幼い頃から、聖母マリアのような妻になりたいと願っていた、秋吉紗奈32歳。

しかし、彼女の運命の歯車は、航平からプロポーズを受け取ったときから狂いはじめる。

少しずつ蝕まれていく彼女の心。愛は時に凶器となり得る。

繰り返される心理戦、前代未聞の惨劇が今、はじまる。

♦これまでのあらすじ

会社の後輩・東航平(29)からプロポーズされた紗奈(32)。一方、以前から航平に想いを寄せていた今井美雪(26)は、二次会の幹事を引き受けながらも、航平との距離を縮める2度目の大阪出張の日ついに航平は家に帰ってこなかった。


春の肌寒い気候はすっかり遠のき、雲ひとつない晴天に恵まれた5月初旬の土曜日。

AM5:30。紗奈は、式場近くにあるホテルのベッドで目覚めた。カーテンの隙間から朝の光が差し込み、うららかな空気が周囲を包んでいるように感じた。

眠気はすぐに消え、紗奈はひとり起き上がる。セミスイートの部屋にはしゃいでいた昨夜の興奮は消え去り、ついにこの日がやってきてしまったという覚悟のような冷静さを取り戻していた。

―航平はまだ寝てる・・・。

式は11時からで、それまでにヘアメイクと予行練習を済ませるスケジュールになっている。

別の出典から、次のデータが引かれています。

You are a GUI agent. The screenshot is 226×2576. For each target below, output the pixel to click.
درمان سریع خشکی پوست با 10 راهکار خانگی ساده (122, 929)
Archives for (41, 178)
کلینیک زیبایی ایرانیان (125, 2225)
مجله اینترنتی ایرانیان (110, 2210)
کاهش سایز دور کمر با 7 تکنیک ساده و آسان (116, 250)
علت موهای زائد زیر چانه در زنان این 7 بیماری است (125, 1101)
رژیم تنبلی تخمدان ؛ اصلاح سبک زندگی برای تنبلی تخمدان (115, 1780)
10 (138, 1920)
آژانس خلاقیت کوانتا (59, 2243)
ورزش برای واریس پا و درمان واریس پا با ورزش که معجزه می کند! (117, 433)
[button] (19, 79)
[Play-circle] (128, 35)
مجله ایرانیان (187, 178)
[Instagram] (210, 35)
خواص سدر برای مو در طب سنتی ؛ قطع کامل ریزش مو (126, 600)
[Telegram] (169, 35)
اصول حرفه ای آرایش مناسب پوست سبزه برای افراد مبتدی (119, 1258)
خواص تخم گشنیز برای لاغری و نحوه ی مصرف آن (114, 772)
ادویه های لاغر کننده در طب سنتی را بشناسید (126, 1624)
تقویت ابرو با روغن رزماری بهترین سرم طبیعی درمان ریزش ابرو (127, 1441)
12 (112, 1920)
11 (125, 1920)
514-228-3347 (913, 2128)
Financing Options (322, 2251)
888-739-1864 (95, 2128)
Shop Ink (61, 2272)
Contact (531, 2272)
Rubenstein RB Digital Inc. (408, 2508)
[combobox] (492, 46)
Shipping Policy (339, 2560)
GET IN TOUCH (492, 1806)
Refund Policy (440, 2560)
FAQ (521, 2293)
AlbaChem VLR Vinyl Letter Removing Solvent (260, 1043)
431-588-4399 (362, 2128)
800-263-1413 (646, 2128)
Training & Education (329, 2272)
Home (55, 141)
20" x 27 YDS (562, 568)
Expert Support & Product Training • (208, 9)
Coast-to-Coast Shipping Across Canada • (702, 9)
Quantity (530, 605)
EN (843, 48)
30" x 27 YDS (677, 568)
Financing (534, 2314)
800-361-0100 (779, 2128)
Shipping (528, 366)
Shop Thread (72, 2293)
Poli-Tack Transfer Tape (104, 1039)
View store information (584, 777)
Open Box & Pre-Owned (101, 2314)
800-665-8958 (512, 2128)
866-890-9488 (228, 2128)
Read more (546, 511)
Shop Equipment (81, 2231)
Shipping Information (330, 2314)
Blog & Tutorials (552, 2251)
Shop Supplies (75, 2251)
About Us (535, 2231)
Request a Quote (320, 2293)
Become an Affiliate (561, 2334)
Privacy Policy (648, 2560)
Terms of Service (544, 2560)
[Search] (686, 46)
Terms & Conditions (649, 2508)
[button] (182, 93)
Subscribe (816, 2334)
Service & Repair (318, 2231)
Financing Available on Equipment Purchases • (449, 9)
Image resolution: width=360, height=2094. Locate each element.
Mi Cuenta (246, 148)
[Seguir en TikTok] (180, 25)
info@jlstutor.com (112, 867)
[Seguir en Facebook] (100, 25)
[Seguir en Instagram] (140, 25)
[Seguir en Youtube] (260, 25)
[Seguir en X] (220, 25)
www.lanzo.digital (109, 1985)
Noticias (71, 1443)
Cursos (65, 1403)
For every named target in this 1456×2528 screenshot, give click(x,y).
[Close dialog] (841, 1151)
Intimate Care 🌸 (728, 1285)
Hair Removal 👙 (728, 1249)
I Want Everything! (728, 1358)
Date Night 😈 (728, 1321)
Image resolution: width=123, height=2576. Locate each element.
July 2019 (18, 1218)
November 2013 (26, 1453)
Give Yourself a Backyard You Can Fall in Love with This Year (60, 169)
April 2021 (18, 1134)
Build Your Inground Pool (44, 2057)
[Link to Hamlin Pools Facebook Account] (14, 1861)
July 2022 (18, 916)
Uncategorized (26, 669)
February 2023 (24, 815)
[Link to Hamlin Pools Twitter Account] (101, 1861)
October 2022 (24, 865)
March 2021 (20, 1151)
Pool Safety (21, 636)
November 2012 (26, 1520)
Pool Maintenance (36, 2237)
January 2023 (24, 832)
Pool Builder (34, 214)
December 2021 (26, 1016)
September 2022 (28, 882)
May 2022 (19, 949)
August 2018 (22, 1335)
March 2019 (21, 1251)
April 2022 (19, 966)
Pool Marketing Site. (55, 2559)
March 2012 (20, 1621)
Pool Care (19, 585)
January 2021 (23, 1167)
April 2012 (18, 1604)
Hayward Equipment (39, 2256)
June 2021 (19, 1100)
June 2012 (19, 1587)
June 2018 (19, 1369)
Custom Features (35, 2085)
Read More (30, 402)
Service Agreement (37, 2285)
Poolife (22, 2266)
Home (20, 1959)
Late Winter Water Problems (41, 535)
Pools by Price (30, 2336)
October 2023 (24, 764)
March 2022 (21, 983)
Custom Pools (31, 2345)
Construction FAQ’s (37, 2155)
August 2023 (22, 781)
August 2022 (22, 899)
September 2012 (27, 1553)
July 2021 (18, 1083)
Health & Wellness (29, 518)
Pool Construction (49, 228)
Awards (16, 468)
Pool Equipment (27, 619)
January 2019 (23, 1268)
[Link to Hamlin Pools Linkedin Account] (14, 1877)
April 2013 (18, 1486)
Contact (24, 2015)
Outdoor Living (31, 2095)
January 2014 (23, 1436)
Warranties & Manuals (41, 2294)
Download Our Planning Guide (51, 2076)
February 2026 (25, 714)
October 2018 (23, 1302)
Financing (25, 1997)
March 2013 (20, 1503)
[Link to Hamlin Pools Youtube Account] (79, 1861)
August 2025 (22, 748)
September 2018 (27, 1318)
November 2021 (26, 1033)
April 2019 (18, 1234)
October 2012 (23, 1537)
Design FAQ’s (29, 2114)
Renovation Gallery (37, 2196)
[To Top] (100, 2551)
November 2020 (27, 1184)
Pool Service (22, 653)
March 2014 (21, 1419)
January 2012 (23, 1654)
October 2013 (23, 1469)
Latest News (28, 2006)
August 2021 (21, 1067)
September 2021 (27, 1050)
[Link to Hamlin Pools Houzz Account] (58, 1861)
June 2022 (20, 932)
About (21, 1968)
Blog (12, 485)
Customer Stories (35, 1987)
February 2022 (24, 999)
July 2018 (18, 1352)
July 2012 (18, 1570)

支度をはじめる前に、iPhoneを手に取り、届いているメッセージを確認した。昨夜、紗奈が眠ったあとに届いた同僚の志穂からのメッセージを開く。

「紗奈、いよいよだね。きっと素敵な式になると思う! 主人公は紗奈だよ。自信を持ってがんばって」

志穂らしいハツラツとした言葉を読みながら、紗奈はふっと口元が緩む。しかしそれも束の間、彼女はきゅっと口を閉じ、気を引き締めた。

―そう、今日は私が主役。だから美雪に思い知らせないといけない。航平の妻は私なの。もう余計なことはさせない。